Предстояло жить дальше. Но как? — этого он не знал. Меня поразила судьба Леньки Момулькина, столь остро, почти болезненно напоминавшая давнюю встречу с таким же страдальцем из таежного поселка Ревучего, Юрой Семеновым, «юнгой в бушлате на вырост», склонным к побегу, как будто оба они были слеплены из одного теста, в одном огне жарились — и мне даже почудилось в какой-то миг, что это не Ленька Момулькин, доведенный до полного отчаяния «оскотиненным бытом», а Юрка Семенов, сам себе подписавший окончательный приговор, бросился на колючие стражные вертлюки, чтобы вызвать на себя карательный огонь.
3
И еще подумалось: вот теперь я знаю о Леньке Момулькине почти все, а что я знаю об авторе этой повести, сидельце из УБ 14/8 Юрии Леонтьевиче Мартынове? Кто он, откуда и как оказался в этом печальном заведении? Известно лишь из письма, что нынешней осенью, если поможет Господь, вернется он домой, в Новозыково — вот и все сведения. Открываю справочник и нахожу лишь одно село Новозыково на Алтае — в Красногорском районе. Значит, Мартынов оттуда… А впрочем, теперь у меня, как говорится, руки развязаны — и на правах критика и редактора спешу порадовать автора (и сам радуюсь за него), что повесть прочитана, пришлась по душе, надеюсь, в журнале «Барнаул» мы ее напечатаем, нужна только биографическая справка…

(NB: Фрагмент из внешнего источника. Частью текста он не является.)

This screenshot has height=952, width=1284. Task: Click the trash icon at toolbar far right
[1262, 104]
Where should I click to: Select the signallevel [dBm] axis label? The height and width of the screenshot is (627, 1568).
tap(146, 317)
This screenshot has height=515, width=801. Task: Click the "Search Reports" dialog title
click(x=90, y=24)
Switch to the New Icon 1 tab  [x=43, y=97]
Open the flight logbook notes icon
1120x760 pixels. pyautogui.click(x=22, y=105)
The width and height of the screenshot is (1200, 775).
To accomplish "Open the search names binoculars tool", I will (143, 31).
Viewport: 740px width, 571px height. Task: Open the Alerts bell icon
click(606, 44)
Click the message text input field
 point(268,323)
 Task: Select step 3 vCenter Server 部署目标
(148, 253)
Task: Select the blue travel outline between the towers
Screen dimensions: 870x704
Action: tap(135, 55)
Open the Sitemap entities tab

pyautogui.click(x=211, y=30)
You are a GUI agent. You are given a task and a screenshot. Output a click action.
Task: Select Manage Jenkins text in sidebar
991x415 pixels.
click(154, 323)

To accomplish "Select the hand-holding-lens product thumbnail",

Отправил письмо. И стал ждать эту «справку» не без интереса. Ответ почему-то задерживался, что было не в правилах Юрия Леонтьевича, и я уже начал беспокоиться — не напутал ли снова чего-нибудь в адресе? Наконец получаю. И первое, что бросается в глаза, — добротный продолговатый конверт, а на нем значится: Красногорский район, село Новозыково. И все понятно: Юрий Леонтьевич — дома! Это и по письму чувствуется: «Почтенный Иван Павлович, теперь у меня воли хоть отбавляй, а времени и рук не хватает на все — так порасхлябалось, покривилось наше подворье, надобно укреплять и семейный очаг… Вот сидит передо мною жена моя, вечная труженица и страдалица Валя, жутко измученная рабским трудом, и у меня сердце сжимается от жалости и вины непростительной перед нею.